Как известно, современные теории личности предлагают описывать личность, исходя из отношения «я — другие». В результате такого подхода выделяются три типа личностей: люди, занимающие позицию «к», позицию «от» и позицию «над». Как бы прост ни был Бонгард в общении, воспринимался он как находящийся «над». Это и неудивительно при такой яркости и остроте ума.

Книга же, напротив, каждой строкой воплощает позицию «к». Например, я почти не знаю научных сочинений, где бы выполнялись научные обещания типа «сейчас читатель в этом убедится сам». Обычно такая фраза — не более чем литературный прием. В книге Михаила Моисеевича такие слова следует понимать буквально: автор предлагает читателю остановиться, оглядеться и подумать вместе. Это не всегда легко, ибо — и в этом еще одна редкая особенность книги — в ней многое как бы известное обнаруживает себя как неизвестное. Вдруг начинаешь понимать, что такоезнание в отличие от научного клише. При этом стиль Бонгарда совершенно лишен педантизма, этого непрошеного спутника строгой мысли. Отсюда — свобода дыхания, присущая этой книге.

Бонгард был одной из самых ярких личностей своего времени. Как это естественно для человека, принадлежащего к элите, он, я думаю, остро сознавал свою социальную миссию, вне которой элиты нет, а есть лишь кучка зазнаек. Иначе зачем бы ему пытаться сделать свою книгу, посвященную научной проблеме, понятной всем — от восьмиклассника до академика?

* Задание 1: Какие три типа личностей выделяются, согласно тексту о Бонгарде?
* Задание 2: Обновите в тексте о Бонгарде всё от слов «Бонгард был одной» до слов «восьмиклассника до академика?», подставив «профессора» вместо «академика».
* Задание 3: Изложите текст о Бонгарде в двух предложениях.

* Извлечённые данные:
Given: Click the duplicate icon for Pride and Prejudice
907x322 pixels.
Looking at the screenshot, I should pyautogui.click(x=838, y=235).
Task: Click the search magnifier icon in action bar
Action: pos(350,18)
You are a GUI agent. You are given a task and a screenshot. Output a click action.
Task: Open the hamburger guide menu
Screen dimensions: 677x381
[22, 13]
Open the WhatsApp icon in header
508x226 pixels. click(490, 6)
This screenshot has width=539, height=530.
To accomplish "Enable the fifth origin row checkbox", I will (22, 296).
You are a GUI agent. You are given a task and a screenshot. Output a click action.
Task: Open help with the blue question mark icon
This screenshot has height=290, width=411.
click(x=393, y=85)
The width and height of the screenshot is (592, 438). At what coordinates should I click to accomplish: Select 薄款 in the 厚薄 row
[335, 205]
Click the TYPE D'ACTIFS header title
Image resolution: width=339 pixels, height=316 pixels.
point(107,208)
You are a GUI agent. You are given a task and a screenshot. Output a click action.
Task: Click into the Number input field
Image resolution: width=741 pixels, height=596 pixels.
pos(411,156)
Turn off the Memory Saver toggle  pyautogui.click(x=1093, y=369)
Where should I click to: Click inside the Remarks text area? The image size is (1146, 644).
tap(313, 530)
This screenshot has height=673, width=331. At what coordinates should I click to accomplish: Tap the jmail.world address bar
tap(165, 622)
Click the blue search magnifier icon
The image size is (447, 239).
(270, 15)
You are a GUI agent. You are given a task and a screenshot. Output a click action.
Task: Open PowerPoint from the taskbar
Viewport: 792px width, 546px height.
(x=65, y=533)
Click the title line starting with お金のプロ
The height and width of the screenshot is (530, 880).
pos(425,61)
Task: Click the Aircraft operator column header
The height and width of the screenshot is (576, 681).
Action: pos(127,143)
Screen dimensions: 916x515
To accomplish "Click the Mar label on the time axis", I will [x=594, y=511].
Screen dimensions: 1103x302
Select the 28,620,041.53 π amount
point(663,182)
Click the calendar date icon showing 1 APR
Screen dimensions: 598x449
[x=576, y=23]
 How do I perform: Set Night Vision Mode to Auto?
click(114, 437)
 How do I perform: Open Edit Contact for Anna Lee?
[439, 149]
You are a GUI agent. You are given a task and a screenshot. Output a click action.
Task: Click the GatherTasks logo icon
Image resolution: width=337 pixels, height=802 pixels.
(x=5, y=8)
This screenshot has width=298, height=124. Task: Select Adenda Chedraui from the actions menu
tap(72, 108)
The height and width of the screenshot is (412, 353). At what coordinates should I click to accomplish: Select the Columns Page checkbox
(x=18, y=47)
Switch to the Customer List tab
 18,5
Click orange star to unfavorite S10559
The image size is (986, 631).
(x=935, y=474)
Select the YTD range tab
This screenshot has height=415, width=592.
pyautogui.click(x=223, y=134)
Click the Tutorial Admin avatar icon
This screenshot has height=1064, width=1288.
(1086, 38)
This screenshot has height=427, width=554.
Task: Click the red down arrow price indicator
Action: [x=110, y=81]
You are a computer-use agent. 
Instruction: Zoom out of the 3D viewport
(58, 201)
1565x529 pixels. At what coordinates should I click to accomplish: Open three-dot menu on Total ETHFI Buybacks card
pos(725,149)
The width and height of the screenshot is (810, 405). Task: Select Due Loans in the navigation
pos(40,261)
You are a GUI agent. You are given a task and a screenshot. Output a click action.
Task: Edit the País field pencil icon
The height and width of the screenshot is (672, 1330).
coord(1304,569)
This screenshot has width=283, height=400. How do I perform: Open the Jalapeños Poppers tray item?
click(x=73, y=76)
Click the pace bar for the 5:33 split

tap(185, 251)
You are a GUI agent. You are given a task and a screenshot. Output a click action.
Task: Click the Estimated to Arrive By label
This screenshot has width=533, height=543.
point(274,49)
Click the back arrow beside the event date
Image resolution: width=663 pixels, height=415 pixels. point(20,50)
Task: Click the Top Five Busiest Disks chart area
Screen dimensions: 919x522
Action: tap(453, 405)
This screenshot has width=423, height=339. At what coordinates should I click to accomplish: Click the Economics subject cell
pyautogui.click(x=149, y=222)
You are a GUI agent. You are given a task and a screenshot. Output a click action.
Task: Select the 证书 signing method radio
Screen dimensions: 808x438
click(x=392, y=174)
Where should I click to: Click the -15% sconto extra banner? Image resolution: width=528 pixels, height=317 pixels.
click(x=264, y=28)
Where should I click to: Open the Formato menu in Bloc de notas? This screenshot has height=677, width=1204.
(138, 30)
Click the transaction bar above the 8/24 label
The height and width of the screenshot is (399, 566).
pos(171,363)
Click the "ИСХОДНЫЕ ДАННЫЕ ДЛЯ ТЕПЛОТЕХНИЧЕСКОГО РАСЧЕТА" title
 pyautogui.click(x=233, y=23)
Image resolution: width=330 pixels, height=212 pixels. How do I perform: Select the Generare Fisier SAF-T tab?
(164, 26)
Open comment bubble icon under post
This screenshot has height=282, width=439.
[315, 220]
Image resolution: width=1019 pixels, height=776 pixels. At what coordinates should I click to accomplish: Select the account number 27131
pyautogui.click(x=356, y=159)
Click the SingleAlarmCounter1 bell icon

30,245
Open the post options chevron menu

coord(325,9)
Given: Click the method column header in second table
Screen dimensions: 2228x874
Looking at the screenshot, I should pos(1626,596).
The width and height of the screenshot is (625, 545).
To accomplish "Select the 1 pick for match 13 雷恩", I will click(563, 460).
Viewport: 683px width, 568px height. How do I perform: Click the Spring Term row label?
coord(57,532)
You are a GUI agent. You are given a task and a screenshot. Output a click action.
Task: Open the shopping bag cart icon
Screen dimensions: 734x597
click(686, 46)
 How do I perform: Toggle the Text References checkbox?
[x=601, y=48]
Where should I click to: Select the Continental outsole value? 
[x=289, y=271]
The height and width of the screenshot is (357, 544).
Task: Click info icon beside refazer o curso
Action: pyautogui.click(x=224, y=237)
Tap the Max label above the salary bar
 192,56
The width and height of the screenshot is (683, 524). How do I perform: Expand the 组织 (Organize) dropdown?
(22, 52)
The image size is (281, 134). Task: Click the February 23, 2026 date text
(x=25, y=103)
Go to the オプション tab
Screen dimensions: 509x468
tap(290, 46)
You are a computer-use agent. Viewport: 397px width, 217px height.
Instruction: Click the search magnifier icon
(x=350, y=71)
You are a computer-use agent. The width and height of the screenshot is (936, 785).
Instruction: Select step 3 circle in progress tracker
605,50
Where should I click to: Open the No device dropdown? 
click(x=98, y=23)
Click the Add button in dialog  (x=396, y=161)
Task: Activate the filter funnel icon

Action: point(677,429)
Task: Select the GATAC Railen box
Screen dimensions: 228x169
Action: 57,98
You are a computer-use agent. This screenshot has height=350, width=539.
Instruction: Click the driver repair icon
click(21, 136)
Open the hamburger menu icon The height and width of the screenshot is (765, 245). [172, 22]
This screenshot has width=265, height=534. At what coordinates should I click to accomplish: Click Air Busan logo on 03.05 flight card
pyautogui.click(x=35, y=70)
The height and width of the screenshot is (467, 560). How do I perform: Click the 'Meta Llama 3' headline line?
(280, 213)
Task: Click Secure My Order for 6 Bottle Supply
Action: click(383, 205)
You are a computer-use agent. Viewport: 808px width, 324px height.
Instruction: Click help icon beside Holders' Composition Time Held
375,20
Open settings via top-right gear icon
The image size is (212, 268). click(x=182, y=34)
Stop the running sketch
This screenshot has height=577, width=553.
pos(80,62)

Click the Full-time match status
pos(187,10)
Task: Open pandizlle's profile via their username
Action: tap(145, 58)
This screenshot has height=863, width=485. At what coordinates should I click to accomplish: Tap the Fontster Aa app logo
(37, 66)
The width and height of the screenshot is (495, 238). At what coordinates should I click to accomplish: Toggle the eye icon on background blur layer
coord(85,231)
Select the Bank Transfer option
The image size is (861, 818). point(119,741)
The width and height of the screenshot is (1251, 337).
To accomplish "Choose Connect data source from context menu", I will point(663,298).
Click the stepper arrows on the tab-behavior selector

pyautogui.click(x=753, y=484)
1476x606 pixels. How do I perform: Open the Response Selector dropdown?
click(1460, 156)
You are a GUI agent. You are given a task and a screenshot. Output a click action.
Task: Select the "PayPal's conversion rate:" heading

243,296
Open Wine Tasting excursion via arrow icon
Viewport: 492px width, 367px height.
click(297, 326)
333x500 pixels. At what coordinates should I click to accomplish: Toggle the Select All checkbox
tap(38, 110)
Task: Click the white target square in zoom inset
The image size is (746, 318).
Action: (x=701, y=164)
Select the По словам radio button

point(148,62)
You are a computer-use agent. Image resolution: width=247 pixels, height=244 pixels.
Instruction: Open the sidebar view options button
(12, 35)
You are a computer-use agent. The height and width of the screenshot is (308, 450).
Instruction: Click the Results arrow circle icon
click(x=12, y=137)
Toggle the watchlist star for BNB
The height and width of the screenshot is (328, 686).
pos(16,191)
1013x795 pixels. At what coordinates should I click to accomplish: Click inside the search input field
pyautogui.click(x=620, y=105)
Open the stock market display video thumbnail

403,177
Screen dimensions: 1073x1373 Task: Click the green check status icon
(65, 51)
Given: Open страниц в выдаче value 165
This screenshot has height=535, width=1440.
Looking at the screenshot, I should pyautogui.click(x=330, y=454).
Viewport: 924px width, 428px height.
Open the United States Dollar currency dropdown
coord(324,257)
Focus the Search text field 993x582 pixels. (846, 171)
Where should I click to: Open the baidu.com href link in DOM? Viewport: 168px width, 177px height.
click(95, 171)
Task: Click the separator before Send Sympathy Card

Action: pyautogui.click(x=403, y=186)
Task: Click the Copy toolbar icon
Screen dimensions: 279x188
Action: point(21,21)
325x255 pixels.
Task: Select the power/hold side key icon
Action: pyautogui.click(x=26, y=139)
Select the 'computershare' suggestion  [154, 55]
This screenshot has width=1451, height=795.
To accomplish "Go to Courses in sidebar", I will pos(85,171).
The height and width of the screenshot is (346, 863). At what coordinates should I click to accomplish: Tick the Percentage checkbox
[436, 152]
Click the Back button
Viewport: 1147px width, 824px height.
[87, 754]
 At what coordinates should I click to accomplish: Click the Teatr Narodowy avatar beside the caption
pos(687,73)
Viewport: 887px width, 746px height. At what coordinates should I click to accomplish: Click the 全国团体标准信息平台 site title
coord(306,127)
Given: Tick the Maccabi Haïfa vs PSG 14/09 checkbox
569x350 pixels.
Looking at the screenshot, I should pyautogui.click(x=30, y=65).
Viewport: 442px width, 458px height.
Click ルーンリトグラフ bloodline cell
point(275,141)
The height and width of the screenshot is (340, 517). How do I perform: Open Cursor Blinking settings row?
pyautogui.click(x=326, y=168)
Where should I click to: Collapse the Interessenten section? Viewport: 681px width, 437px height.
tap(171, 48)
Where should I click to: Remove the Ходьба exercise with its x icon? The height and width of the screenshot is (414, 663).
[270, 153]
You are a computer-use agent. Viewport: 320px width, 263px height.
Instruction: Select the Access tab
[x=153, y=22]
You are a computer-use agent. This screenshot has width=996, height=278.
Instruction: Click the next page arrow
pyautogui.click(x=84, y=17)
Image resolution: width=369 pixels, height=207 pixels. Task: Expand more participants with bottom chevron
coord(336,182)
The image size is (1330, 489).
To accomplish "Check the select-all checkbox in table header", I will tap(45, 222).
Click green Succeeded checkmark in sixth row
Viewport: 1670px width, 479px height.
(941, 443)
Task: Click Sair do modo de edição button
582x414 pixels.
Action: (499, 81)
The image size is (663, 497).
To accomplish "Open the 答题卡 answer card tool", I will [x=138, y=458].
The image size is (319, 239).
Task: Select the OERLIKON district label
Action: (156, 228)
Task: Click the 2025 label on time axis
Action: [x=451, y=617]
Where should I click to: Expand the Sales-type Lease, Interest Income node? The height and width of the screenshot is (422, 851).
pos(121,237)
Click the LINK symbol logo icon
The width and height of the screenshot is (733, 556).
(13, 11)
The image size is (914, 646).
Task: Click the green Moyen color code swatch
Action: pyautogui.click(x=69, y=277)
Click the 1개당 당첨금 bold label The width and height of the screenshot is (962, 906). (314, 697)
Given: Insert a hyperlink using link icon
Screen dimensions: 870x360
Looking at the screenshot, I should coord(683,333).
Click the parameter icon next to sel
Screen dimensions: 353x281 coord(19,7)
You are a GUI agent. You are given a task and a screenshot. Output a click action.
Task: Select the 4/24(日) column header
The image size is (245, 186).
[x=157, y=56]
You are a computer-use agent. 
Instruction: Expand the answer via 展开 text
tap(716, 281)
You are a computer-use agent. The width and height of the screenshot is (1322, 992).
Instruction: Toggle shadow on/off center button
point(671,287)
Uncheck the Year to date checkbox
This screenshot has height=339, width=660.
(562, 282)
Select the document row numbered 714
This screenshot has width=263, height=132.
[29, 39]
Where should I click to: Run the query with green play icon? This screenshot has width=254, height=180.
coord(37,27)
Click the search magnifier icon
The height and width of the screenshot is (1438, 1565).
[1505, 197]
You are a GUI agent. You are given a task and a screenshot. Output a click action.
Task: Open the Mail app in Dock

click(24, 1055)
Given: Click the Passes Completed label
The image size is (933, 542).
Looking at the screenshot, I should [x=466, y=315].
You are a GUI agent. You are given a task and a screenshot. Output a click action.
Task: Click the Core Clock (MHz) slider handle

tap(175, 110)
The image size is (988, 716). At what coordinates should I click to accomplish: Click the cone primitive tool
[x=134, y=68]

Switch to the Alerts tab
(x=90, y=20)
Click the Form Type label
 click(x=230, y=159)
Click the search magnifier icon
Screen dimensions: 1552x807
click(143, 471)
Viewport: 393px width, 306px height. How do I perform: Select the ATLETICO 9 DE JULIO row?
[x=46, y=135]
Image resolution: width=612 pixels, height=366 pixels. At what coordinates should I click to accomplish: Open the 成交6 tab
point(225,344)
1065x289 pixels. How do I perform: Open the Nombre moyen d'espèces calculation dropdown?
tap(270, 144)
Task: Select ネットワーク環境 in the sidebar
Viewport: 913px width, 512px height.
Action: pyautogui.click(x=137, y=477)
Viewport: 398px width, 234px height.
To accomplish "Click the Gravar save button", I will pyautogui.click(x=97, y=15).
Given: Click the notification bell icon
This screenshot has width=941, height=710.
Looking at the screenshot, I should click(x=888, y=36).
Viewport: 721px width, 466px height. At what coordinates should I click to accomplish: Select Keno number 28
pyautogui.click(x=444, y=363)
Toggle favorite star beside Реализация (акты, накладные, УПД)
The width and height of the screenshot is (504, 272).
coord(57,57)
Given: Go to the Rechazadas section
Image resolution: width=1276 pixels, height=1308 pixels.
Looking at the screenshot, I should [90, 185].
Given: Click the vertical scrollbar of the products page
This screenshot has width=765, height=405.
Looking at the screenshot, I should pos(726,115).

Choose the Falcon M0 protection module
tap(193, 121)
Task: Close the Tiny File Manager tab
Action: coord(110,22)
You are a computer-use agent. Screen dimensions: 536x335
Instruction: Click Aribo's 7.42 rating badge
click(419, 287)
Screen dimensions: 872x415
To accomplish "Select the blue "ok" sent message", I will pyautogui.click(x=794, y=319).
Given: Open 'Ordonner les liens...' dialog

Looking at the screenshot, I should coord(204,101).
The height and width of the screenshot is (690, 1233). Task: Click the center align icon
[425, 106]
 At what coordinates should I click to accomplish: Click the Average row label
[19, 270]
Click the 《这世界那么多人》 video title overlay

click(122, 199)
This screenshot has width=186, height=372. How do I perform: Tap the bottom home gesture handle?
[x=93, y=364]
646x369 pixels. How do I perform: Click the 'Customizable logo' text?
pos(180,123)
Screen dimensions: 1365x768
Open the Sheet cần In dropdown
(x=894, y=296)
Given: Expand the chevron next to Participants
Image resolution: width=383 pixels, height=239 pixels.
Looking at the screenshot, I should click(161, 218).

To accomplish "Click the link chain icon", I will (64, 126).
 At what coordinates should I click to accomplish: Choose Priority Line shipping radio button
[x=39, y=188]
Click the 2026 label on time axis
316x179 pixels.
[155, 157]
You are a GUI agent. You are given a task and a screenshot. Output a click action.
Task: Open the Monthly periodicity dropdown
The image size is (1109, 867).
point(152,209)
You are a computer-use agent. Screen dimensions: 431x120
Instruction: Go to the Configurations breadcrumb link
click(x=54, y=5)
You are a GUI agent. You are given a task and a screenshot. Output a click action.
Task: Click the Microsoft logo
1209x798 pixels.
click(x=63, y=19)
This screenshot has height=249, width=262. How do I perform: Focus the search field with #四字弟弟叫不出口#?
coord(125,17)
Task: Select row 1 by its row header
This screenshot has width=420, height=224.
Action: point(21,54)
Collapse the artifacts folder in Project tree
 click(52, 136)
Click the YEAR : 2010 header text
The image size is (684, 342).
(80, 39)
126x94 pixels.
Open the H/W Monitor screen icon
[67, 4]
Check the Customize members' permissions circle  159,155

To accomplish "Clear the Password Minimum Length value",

* Ответ к заданию 1: Люди, занимающие позицию «к», позицию «от» и позицию «над».

* Ответ к заданию 2:
Бонгард был одной из самых ярких личностей своего времени. Как это естественно для человека, принадлежащего к элите, он, я думаю, остро сознавал свою социальную миссию, вне которой элиты нет, а есть лишь кучка зазнаек. Иначе зачем бы ему пытаться сделать свою книгу, посвященную научной проблеме, понятной всем — от восьмиклассника до профессора?

* Ответ к заданию 3: Бонгард воспринимался как человек, находящийся «над», тогда как его книга каждой строкой воплощает позицию «к» и предлагает читателю подумать вместе с автором. Автор текста полагает, что Бонгард остро сознавал свою социальную миссию и потому пытался сделать книгу понятной всем — от восьмиклассника до академика.